De Blasio’s decision was one of many overreactions to Minneapolis. Floyd’s killing did point to the need for some reforms in that city and some other police departments. Most Americans agreed to take a look and make the necessary changes.

It did not point to any need to “defund” or disband police departments wholesale. It did not point to the need for antifa to go on rampages, set fire to courthouses, and threaten the fabric of the nation.

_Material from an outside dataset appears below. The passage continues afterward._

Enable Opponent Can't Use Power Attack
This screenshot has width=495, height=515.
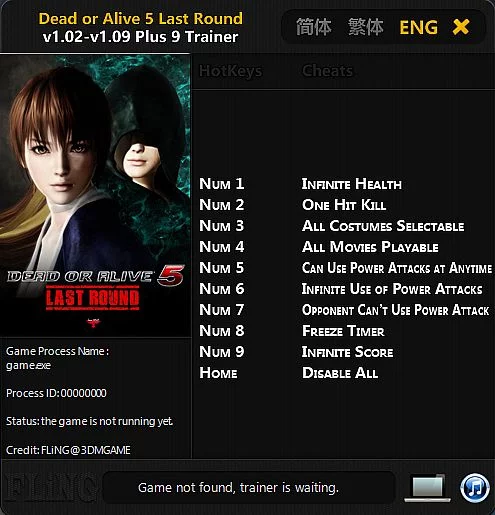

To date, about two dozen Americans have died in the riots that have followed Minneapolis Mayor Jacob Frey’s incompetent reaction when protests in that city quickly turned violent.

In New York, many have died and will die because de Blasio opportunistically hampered the police department’s ability to curb crime.

New Yorker’s hearts were broken when stray bullets ended the life of teen Bronx hoops star Brandon Hendricks on June 28, and 1-year-old Brooklyn boy Davell Gardner, shot dead in his stroller on July 13 at a Brooklyn barbecue.

Weekends in New York are starting to look like weekends in Chicago.

That rampage of violence began around 11 p.m. Friday in the Bronx,  when police said a masked shooter gunned down 21-year-old Shaiquan Wilson at a gathering outside of 1741 Randall Avenue in the Bronx neighborhood of Clason Point.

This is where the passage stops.